Моджахеды шли быстрым пружинистым шагом, ловкие, сильные, уверенные в себе враги. Прохоров вынужденно подчинялся темпу, идущий сзади слегка подталкивал его в спину автоматом. Кажется, это был его родной «АК». Степана преследовал чужой запах – смесь едкого пота и дыма костров. Враждебная среда замкнулась, оторвала его от мира и теперь подавляла и постепенно уничтожала. Он двигался машинально, как оглушенный, внезапное пленение отравило разум, словно приторным дымком гашиша. Им овладела полная апатия, редкие мысли о ближайшем будущем вспыхивали и исчезали, будто обрывались, скатывались в пропасть. Он смутно понимал, что умрет, непременно умрет, и чем скорей случится это, тем лучше будет для него. Воля к жизни рассыпалась на осколки, будто со всего размаху, со всей оставшейся силой налетела на неприступную стену. Все было тщетным, ненужным, никчемным. Каждая капля пота, каждый метр пути шаг за шагом вели к плену.
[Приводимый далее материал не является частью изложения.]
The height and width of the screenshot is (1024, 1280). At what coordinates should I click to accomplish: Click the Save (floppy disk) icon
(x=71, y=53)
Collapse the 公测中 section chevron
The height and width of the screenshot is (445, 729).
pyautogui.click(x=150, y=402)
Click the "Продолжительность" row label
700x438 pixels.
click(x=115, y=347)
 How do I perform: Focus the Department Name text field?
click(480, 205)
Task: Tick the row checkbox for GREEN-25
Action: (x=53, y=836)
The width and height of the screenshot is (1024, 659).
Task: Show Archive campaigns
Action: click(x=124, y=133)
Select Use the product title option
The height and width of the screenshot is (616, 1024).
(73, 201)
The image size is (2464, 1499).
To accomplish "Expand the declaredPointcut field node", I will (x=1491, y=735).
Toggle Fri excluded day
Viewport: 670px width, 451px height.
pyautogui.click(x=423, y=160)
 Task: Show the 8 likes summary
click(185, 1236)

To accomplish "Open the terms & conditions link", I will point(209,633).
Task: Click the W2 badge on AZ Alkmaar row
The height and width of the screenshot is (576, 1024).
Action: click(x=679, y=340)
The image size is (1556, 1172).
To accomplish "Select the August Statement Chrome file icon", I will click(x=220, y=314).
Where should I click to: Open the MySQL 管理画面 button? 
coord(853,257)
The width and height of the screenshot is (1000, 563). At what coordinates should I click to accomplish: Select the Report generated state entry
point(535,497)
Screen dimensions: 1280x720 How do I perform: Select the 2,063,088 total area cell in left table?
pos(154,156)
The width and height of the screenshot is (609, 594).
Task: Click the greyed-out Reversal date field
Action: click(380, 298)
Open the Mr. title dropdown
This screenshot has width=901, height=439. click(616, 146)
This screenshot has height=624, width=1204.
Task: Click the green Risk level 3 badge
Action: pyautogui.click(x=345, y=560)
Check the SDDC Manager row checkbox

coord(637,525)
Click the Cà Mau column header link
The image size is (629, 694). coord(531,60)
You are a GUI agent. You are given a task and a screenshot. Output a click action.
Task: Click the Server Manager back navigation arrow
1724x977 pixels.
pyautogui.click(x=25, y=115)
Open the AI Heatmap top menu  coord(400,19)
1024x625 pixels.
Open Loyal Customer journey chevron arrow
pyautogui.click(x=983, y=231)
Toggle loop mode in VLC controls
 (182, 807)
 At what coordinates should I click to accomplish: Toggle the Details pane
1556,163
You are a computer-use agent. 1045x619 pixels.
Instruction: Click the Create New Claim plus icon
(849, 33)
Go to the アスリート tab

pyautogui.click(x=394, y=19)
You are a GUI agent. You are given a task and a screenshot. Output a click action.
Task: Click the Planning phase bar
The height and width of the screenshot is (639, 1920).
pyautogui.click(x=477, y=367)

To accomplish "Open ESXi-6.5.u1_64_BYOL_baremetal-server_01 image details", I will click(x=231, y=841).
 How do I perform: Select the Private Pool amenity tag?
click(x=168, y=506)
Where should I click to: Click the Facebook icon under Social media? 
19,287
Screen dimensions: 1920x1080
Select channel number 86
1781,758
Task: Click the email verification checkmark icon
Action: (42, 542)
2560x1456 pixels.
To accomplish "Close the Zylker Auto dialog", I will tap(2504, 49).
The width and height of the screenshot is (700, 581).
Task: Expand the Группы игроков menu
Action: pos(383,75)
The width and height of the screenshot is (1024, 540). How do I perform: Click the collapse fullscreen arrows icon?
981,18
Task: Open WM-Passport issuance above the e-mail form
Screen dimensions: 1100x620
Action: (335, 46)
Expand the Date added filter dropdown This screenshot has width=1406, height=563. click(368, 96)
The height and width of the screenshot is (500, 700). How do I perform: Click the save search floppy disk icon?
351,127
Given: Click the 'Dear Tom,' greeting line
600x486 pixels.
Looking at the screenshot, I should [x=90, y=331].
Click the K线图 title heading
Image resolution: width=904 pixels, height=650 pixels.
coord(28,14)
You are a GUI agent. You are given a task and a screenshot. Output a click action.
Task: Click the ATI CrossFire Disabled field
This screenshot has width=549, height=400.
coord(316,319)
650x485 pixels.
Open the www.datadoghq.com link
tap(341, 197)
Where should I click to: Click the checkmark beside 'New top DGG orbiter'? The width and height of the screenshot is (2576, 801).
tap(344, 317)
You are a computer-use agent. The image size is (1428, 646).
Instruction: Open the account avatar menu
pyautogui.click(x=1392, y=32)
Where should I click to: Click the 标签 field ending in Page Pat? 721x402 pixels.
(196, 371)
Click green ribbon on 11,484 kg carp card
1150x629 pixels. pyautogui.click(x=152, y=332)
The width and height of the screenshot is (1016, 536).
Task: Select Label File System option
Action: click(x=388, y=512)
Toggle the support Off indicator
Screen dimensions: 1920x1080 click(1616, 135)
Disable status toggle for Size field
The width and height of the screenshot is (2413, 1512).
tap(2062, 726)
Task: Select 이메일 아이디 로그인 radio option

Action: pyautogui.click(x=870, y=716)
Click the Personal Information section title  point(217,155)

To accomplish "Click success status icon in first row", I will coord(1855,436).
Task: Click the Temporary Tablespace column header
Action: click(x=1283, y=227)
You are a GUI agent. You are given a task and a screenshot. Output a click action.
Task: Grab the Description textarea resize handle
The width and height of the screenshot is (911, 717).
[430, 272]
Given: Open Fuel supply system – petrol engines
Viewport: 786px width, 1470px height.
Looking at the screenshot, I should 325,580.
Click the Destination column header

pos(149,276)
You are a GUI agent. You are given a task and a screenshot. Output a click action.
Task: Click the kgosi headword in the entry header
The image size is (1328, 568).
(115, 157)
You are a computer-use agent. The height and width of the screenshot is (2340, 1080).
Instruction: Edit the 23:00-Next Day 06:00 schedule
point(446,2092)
Прохоров часто падал на каменную тропу, разбивал ладони, колени, его тут же заботливо подхватывали, ставили на ноги.

Когда совсем рассвело, сделали привал. Слепящее, нарядное солнце разлилось веселым светом. Прохоров жмурился, сдвинул свой колпак на глаза, но это не спасало. Афганцы же будто не замечали сверкающего светила, посвежевшую пронзительную голубизну. Все для них было привычным. А пленнику уже не принадлежало солнце, и новый день рождался на радость всем, только не солдату Прохорову. Он с тугой тоской подумал, что глупо и расточительно жил, не радовался простым, привычным вещам: звонкому утру, простому деревенскому завтраку, общению с любимыми людьми, труду в поле, да и просто каждому дню…

Бородатые люди между тем сели в кружок. Конечно, никому из них не приходило в голову радоваться и восторгаться природой и погодой, они деловито сняли ружья и автоматы, достали из мешков пластмассовые фляги, лепешки. Прохоров отыскал глазами свой автомат. Лежал он, родимый, всего в пяти-шести шагах, такой же плененный, как и сам Прохоров. «Хотя, чего там, могут из него же и пришить. Очень даже могут». Прохоров содрогнулся от этой мысли и тут же почувствовал пристальный взгляд. Один из моджахедов, в потертом пиджаке, совсем еще молодой, но с бородкой, смотрел на пленника и усмехался. Потом взял флягу, лепешку, пружинисто поднялся, подошел и положил все это перед Степаном. «Хочет, чтобы раньше сроку не протянул ноги… А там начнут таскать по кишлакам, пока не забьют где-нибудь камнями. Набросится жестокая дикая толпа… И все. Прощай, мама. Порешили твоего сына черт знает в каком кишлаке, в тридевятом царстве. Или продадут американцам», – со злостью и горечью размышлял Прохоров. К американцам ему тоже не очень хотелось. Однако он, не мешкая, откупорил флягу, припал к ней пересохшим ртом. Вода была самая обыкновенная, чуть тепловатая. Душманская лепешка тоже была самая обычная, в меру черствая, но голодному, изможденному Прохорову она показалась необычайно вкусной.